More than 4,000 cattle are to be culled in New Zealand in a bid to control the spread of mycoplasma bovis.

The disease has been spreading since July and has been found on seven farms in the region.

Cattle from two of the seven farms have already been culled, but now the New Zealand government has announced plans to cull 4,000 animals on five more properties to try and contain further spread.

Five of the farms infected are part of the 16 farm Van Leeuwen Dairy Group owned by Aad and Wilma Van Leeuwen.

Of the seven properties infected, six are in the South Canterbury/Otago region and one is in Rangiora, North Canterbury.

Geoff Gwyn, the director of response for Ministry for Primary Industries, said officials have carried out tens of thousands of tests on the infected properties, neig-hbouring farms, the wider area and has tested bulk milk nationwide.

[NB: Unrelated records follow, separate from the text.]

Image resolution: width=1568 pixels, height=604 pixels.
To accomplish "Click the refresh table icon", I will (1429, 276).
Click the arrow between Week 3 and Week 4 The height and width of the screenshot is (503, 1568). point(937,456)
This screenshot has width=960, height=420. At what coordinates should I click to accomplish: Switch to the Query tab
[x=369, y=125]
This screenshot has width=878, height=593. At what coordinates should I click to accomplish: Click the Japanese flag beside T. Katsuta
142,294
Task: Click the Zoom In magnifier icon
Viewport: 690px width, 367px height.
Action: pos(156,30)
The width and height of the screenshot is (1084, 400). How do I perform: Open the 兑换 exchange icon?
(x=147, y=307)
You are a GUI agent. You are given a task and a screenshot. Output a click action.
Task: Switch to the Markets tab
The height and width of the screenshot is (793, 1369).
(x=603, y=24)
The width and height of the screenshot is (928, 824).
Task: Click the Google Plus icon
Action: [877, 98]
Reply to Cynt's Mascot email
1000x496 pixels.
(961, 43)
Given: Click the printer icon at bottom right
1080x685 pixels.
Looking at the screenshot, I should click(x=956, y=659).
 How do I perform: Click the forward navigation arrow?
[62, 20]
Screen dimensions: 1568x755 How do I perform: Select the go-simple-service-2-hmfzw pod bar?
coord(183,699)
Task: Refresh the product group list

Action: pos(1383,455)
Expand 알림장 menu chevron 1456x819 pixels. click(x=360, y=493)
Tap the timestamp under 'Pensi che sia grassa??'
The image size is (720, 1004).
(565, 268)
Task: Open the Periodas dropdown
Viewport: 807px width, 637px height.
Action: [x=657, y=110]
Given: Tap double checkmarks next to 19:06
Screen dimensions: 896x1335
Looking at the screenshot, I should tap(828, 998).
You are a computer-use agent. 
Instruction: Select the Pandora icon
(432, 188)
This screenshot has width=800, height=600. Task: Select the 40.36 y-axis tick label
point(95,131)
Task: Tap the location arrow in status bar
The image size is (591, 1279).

“The only positive results for the disease have been on seven infected properties, leading us to be cautiously optimistic that we are dealing with a localized area of infection around Oamaru.”

The spokesperson said a culling program was essential.

“To prevent further spread of the disease, around 4,000 cattle on five of the seven infected properties will need to be culled and a program put in place to decontaminate the properties and then re-populate the farms,” he said.

“The two other properties have had a small number of animals culled already and no cattle remain. This whole operation is about managing the disease while keeping our future options open. We want to minimize the risk of further spread of the disease.”

Mycoplasma bovis can infect calves and cows and cause pneumonia, udder infection (mastitis), abortion, arthritis, tendinitis, middle-ear infection and endometriosis and is potentially fatal.